WORK TASK: The answer must be an exact copy of the lines from the one containing "The width and height of the screenshot is (685, 1080)." through the last line of the records, with the pictures left out.

- - -

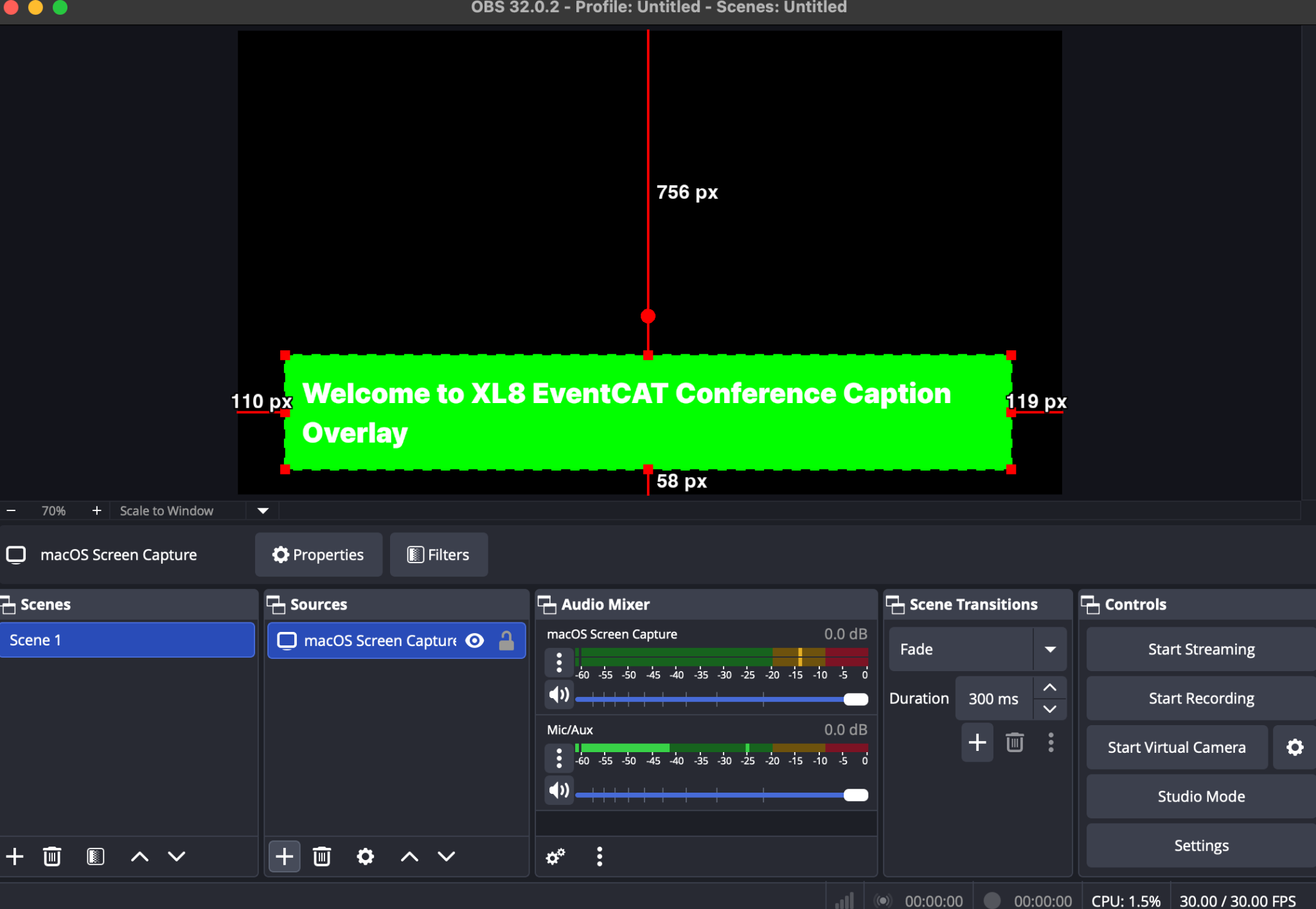Open source properties gear in Sources panel
This screenshot has width=1316, height=909.
click(x=365, y=856)
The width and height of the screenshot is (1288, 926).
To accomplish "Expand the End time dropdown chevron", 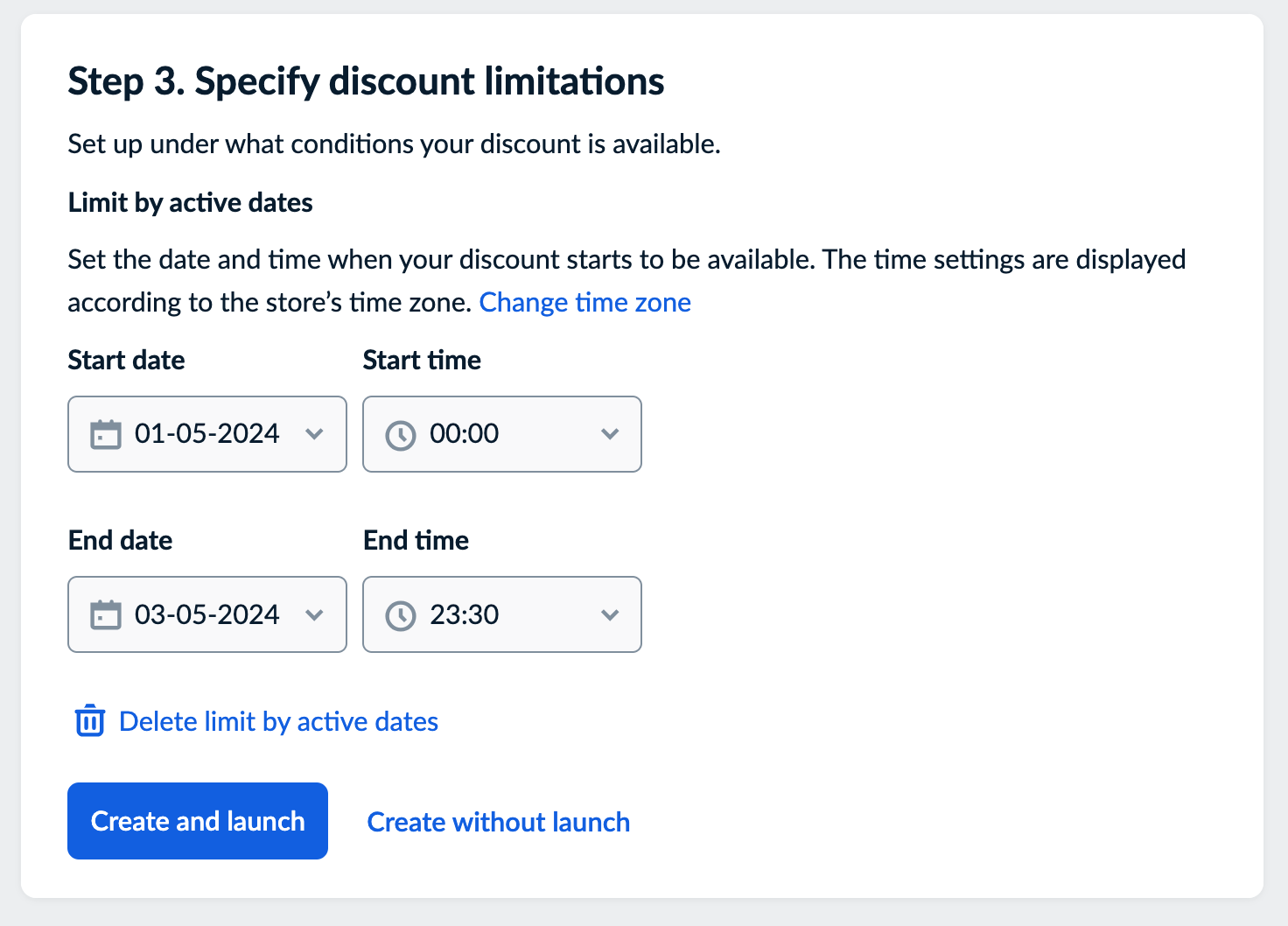I will 610,614.
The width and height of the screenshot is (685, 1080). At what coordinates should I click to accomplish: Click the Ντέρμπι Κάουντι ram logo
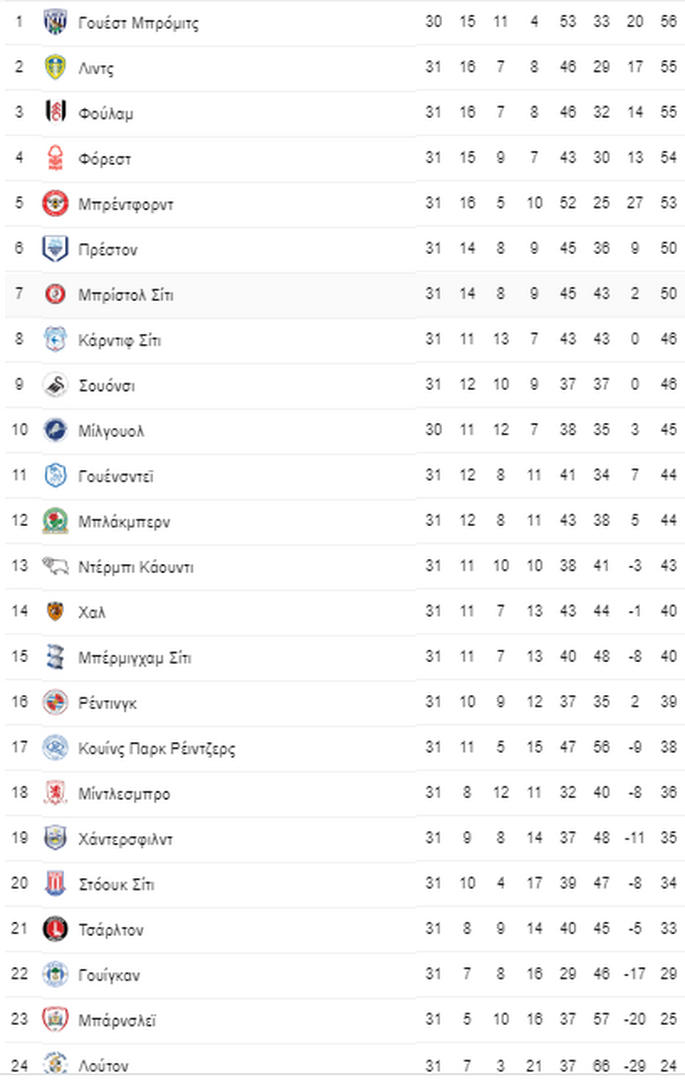click(55, 567)
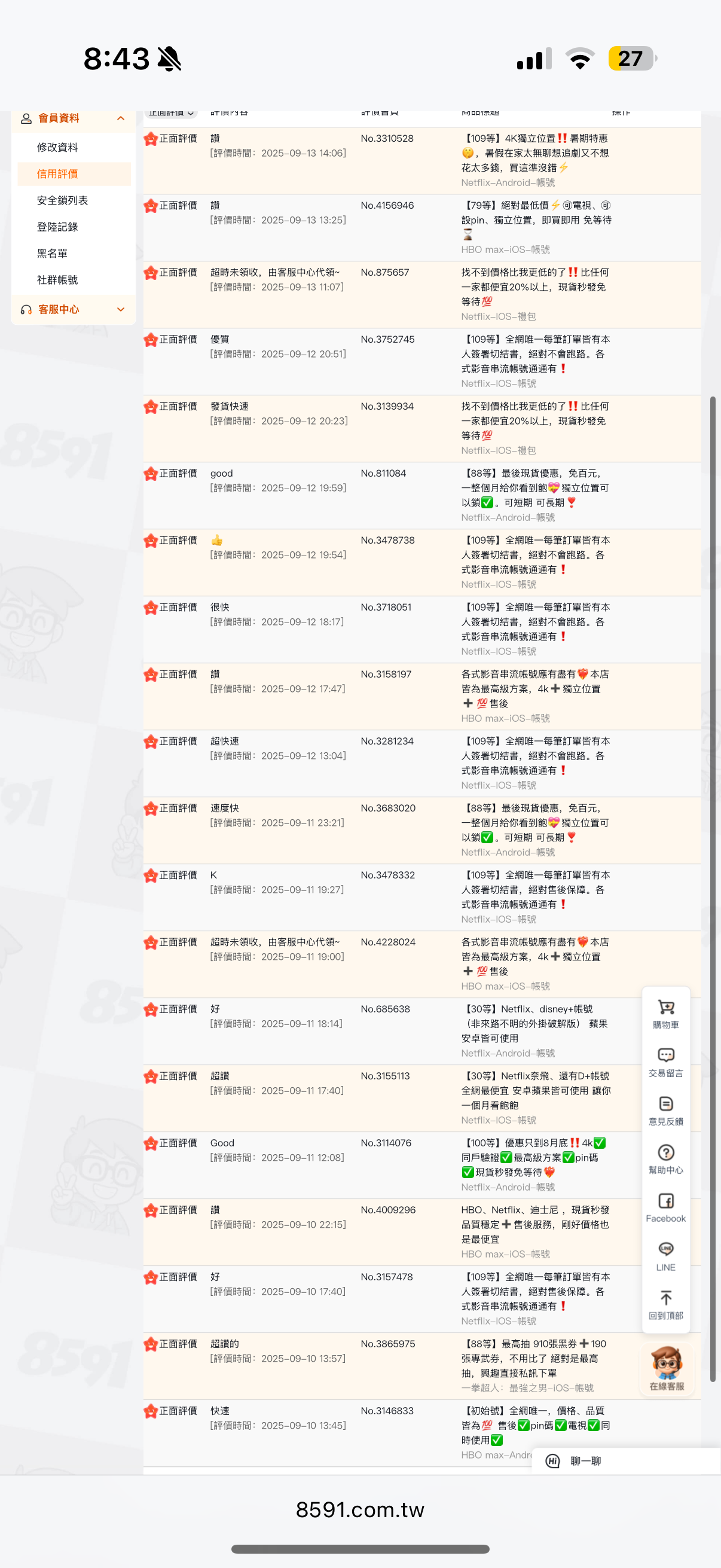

- - -

OUTPUT:
The width and height of the screenshot is (685, 1080). At what coordinates should I click to accomplish: Click the Ντέρμπι Κάουντι ram logo
click(55, 567)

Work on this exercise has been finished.